----- Data records
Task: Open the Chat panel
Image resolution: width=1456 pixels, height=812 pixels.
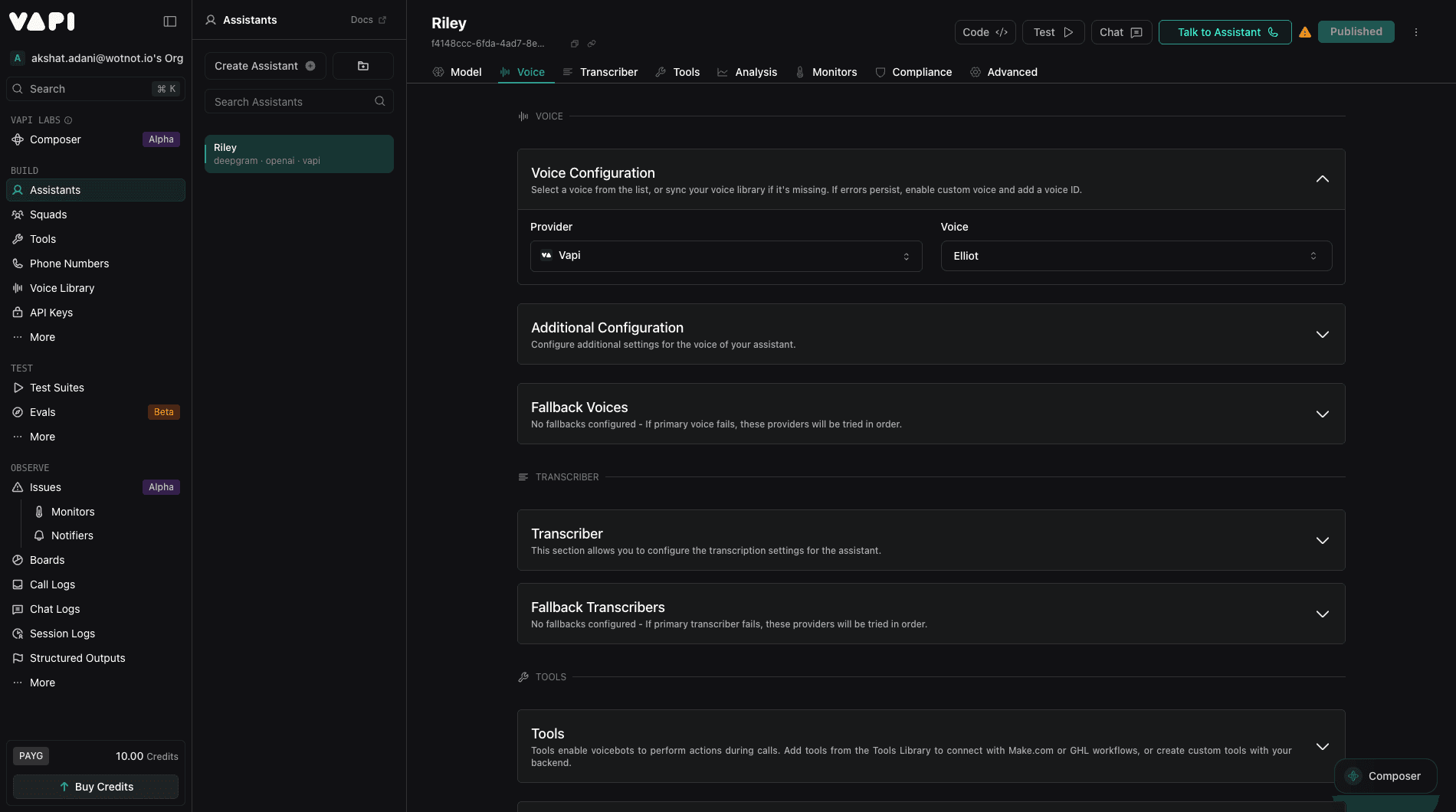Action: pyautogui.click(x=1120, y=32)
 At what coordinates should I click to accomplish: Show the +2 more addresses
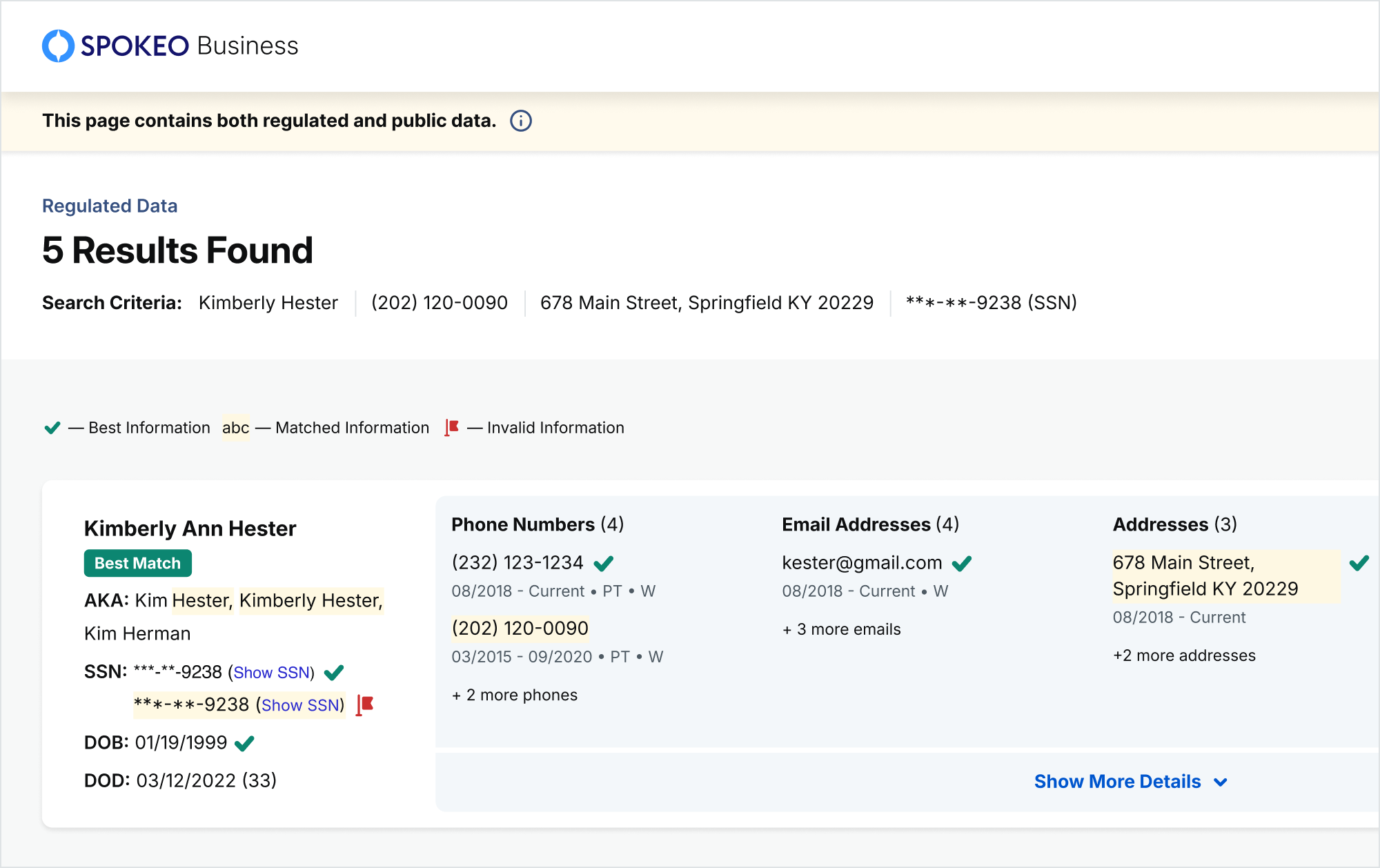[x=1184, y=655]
----------
**Exercise instructions:**
Set down exactly the lines between the line containing "Image resolution: width=1456" and the end of the records above, both ends included; pictures stay out.

**Solution for this task:**
Image resolution: width=1456 pixels, height=812 pixels.
Action: pyautogui.click(x=1120, y=32)
 At what coordinates should I click to accomplish: Show the +2 more addresses
[x=1184, y=655]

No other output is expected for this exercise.